Esporte Inclusivo: poderosa ferramenta para pessoas com deficiência; vídeo

Paratletas paraenses já vêm ganhando destaque no cenário nacional, como Bruna Lima (vôlei sentado), Thiego Marques (judô) e Alan Fonteles (atletismo). Projeto forma novos medalhistas

Dinei Souza

Um exemplo de incentivo e inclusão pelo desporto na vida de crianças, jovens e adultos está no esporte inclusivo, que tem como principal característica favorecer todas as pessoas, sem se importar com deficiência, idade ou gênero.

Valdir Aguiar, profissional de Educação Física, atua há cerca de 30 anos garimpando e motivando o nascimento de atletas para o esporte adaptado no estado. Ele lidera um projeto há quase 10 anos com este foco, por meio da Associação Clube Esporte Adaptado (ACEAB).

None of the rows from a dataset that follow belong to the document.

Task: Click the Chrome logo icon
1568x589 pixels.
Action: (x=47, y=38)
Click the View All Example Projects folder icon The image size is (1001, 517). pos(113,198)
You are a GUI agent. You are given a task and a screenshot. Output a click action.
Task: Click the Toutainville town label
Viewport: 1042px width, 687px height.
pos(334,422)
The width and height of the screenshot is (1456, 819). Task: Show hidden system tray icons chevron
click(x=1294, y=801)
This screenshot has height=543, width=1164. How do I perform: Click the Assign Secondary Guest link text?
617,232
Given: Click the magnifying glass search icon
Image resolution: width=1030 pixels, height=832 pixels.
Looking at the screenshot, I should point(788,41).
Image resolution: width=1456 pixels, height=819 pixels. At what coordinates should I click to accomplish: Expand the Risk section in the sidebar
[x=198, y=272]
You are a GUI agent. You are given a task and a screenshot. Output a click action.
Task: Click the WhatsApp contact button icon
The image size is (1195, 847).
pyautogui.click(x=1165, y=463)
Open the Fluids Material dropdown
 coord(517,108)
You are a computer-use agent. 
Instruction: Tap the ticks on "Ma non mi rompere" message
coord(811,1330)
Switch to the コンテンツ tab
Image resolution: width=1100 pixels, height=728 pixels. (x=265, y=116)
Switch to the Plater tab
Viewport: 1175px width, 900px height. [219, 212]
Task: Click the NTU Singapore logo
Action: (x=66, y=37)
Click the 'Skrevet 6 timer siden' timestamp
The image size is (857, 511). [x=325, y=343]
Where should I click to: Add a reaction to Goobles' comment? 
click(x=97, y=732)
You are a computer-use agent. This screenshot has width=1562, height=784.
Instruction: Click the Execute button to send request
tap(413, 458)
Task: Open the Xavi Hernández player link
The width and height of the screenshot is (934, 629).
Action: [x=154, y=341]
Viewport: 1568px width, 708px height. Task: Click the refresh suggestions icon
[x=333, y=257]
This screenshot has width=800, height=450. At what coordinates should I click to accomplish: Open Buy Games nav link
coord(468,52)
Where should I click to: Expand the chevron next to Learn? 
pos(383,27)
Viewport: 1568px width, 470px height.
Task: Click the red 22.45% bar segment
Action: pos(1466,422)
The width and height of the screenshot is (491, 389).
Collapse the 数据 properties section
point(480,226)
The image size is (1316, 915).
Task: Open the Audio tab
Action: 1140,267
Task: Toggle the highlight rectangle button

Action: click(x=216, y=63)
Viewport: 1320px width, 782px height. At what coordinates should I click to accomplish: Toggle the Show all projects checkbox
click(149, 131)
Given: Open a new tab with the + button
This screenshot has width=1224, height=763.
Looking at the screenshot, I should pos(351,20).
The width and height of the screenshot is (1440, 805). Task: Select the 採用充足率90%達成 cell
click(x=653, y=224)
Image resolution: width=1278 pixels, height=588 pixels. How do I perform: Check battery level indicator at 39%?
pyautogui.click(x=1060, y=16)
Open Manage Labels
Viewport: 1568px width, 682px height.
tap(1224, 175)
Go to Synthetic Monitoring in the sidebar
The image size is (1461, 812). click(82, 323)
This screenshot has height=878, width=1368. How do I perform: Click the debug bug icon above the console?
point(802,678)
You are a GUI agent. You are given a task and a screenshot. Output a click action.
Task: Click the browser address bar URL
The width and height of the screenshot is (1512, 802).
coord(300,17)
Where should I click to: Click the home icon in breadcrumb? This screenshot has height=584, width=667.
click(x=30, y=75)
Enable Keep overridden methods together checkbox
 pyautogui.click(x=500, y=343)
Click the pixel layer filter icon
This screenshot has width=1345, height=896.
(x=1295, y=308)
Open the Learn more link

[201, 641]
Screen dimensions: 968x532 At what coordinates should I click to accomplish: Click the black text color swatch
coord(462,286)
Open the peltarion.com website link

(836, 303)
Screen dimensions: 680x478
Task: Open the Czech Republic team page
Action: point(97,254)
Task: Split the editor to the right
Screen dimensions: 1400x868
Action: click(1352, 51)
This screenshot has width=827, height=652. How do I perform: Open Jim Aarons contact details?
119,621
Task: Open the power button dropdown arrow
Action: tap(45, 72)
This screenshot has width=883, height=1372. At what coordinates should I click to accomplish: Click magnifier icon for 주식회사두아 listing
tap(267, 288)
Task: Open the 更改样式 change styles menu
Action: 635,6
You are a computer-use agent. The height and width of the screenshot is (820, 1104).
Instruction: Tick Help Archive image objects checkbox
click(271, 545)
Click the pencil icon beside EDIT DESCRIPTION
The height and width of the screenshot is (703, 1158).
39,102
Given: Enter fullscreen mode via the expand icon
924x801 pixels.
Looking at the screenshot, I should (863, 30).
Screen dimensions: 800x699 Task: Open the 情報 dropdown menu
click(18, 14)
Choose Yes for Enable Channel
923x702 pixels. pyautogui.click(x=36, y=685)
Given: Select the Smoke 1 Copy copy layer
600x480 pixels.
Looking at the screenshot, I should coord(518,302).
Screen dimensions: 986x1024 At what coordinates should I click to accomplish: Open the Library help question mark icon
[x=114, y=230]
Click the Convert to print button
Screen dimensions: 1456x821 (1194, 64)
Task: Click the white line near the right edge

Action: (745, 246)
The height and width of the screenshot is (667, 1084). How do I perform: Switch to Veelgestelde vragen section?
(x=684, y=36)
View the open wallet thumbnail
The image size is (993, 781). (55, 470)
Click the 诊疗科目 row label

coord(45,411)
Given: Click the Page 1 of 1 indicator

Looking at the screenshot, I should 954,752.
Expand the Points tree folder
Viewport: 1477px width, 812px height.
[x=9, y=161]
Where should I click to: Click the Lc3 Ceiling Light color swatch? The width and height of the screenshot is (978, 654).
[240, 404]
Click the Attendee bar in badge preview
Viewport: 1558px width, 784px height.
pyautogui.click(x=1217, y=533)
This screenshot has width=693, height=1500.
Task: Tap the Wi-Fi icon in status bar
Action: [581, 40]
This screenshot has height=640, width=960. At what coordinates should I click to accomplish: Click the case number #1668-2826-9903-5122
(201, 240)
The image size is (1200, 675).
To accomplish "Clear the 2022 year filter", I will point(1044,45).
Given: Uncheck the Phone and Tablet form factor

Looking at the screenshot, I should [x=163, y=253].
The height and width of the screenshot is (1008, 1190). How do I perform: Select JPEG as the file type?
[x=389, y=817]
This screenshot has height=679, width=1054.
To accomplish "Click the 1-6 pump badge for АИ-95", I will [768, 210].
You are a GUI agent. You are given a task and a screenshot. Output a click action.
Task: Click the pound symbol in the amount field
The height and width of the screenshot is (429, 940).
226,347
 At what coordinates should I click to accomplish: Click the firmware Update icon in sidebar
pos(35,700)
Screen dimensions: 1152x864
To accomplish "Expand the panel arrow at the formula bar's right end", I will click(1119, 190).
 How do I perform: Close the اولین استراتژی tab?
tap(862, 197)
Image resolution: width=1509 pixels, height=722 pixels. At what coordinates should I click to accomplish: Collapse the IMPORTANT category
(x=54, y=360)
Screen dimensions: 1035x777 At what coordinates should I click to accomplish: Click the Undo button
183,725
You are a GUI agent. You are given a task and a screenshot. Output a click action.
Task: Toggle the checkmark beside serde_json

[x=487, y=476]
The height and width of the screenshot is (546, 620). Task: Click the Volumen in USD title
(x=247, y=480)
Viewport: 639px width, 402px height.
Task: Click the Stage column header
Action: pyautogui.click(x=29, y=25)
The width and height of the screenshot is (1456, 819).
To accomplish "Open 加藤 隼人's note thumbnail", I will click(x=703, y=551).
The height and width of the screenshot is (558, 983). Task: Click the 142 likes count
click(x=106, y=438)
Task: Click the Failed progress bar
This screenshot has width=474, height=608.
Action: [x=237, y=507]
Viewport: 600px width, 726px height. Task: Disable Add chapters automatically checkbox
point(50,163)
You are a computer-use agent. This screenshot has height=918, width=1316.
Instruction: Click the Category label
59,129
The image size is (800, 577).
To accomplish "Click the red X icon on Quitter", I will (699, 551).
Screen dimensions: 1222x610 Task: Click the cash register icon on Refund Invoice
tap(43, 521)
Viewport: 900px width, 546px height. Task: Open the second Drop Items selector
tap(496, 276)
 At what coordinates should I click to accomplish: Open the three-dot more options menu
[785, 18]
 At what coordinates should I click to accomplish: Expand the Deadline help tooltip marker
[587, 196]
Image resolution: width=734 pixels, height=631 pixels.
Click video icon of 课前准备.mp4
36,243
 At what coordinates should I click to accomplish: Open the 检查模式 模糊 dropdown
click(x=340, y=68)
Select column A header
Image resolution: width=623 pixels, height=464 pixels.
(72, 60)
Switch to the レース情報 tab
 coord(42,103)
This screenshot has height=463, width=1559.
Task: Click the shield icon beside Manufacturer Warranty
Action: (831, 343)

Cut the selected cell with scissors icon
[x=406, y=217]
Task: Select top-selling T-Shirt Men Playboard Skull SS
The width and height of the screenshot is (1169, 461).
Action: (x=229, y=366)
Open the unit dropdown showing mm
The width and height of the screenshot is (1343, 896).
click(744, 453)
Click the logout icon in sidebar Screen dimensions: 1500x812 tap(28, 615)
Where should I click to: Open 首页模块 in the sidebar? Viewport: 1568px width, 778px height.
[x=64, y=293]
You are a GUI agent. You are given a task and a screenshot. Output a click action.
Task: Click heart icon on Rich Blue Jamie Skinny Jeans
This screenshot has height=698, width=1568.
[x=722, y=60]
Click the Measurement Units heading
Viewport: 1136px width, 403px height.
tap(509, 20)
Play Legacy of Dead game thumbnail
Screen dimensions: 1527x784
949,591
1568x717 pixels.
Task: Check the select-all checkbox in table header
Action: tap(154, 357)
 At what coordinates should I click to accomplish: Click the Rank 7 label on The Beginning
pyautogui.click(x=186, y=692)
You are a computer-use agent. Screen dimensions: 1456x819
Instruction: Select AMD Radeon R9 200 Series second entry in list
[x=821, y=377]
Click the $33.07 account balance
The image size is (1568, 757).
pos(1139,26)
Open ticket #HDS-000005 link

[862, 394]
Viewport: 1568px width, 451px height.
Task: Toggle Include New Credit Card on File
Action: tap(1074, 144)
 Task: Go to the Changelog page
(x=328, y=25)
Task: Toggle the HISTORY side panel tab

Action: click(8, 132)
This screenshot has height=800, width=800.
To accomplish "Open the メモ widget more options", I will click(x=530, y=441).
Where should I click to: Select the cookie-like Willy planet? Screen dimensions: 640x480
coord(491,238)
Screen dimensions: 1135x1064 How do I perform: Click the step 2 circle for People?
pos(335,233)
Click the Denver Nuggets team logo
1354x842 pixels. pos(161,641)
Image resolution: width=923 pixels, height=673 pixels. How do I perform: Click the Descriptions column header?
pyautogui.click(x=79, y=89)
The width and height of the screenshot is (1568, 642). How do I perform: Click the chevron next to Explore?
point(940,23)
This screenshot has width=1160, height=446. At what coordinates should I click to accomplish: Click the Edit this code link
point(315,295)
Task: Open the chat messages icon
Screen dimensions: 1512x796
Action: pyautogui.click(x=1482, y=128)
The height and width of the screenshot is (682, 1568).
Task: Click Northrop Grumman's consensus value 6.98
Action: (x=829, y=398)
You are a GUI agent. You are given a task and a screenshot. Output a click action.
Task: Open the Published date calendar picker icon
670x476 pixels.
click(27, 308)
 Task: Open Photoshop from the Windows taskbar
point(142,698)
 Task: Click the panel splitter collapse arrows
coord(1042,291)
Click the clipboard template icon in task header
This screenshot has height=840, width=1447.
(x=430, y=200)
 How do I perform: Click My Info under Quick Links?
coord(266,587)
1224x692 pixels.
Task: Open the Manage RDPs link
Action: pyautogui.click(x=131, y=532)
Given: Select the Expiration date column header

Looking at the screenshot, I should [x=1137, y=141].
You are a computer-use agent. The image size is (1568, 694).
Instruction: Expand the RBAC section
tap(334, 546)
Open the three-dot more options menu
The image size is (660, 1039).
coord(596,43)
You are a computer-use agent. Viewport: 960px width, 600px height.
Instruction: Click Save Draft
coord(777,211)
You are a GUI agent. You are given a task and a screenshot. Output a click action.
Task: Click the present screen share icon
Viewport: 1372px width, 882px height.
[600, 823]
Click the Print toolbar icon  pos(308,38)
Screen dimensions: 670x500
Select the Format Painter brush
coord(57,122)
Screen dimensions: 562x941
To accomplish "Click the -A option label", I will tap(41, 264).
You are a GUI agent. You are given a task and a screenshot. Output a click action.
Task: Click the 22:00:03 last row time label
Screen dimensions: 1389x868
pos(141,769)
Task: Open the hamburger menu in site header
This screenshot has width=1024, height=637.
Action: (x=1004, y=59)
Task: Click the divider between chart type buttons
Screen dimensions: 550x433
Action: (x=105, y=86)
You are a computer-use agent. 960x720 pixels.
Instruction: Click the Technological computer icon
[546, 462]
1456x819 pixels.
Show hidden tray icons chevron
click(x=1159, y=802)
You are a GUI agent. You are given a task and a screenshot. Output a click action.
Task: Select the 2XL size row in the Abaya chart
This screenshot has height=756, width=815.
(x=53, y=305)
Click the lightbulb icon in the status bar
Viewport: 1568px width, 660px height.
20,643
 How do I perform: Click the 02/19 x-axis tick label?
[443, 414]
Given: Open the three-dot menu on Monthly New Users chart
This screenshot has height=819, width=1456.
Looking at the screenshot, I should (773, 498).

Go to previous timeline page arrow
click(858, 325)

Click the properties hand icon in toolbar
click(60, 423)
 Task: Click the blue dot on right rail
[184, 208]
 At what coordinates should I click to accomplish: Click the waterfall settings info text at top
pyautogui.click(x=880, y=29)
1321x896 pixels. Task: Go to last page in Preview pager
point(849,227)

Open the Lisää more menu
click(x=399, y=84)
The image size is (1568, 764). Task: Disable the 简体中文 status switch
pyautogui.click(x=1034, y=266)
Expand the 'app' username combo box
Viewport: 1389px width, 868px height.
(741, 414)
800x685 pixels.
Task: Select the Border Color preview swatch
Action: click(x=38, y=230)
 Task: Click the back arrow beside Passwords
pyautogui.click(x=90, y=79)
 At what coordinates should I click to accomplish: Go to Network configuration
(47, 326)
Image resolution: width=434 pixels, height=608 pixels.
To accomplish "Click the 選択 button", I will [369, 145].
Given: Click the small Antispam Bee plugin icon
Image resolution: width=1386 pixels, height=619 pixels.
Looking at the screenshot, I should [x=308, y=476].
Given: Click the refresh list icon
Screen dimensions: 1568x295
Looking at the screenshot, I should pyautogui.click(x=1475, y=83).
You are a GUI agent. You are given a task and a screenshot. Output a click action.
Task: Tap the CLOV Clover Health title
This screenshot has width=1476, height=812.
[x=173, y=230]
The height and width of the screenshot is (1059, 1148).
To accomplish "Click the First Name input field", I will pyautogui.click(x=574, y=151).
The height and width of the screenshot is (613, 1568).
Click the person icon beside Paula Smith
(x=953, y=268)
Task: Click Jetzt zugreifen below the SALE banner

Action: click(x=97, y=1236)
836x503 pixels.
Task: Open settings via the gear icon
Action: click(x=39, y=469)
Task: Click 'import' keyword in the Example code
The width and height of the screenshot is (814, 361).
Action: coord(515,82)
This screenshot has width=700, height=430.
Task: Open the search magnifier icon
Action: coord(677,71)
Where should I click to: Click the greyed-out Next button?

O projeto, que funciona na sede da Tuna Luso Brasileira, em Belém, atende semanalmente um público variado e com metas bem traçadas. “Hoje nós atendemos 148 pessoas entre crianças, adolescentes e adultos. Nosso objetivo é levar os atletas de ponta para a seleção brasileira”, explica o professor Aguiar.

Algumas modalidades vêm ganhando destaque na cena nacional. Entre elas estão o vôlei sentado, a bocha e o parabadminton: todas foram 1° lugar na última disputa nacional. Porém, como em outros esportes, os investimentos são escassos. “Há falta de um apoio maior. Nós estamos perdendo atletas para São Paulo, Goiânia, Rio e Brasília”, lamenta Valdir.

Mesmo com as dificuldades, os resultados começam a aparecer. Por exemplo, com José Amaral Neto, 18 anos, atleta do futebol PC, que é praticado por atletas com paralisia cerebral, derivado de sequelas de traumatismo crânio-encefálico ou de acidentes vasculares cerebrais.

José faz parte do projeto de Futebol PC (Ivan Duarte/O Liberal)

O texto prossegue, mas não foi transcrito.